-------- DATASET CONTENT

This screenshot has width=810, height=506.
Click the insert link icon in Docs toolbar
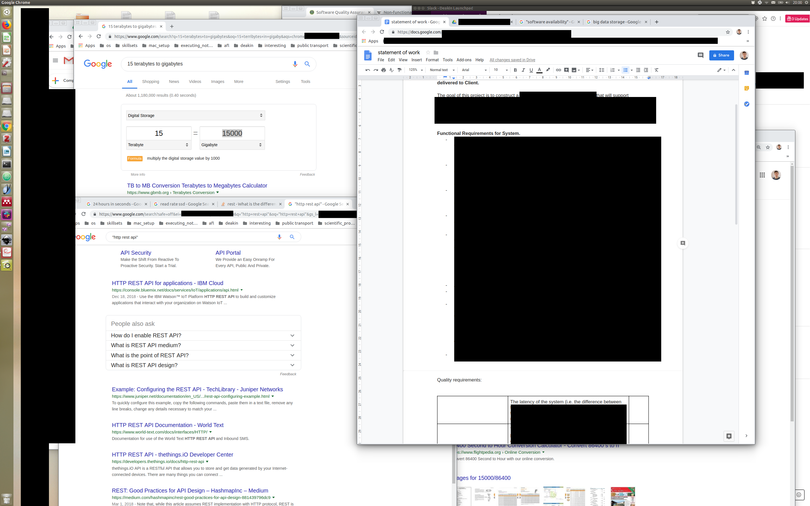tap(558, 70)
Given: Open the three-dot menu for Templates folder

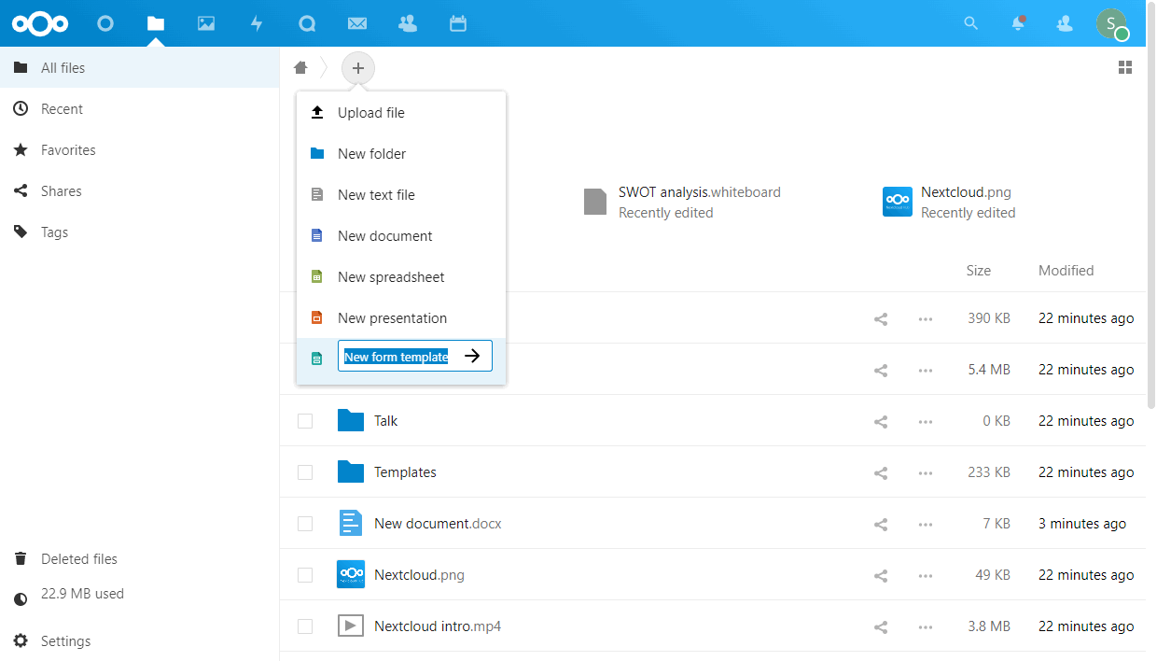Looking at the screenshot, I should coord(925,472).
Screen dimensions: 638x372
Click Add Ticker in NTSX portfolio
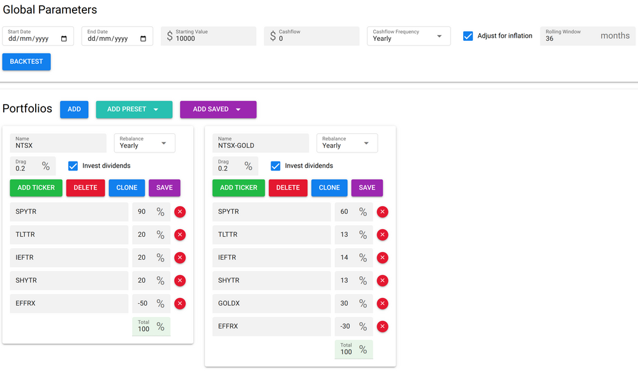36,188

----------------

:: YOUR GOAL ::
Find every line in the records above that contains the word "Click" and copy each one. Case counts.

:: TASK OUTPUT ::
Click the insert link icon in Docs toolbar
Click Add Ticker in NTSX portfolio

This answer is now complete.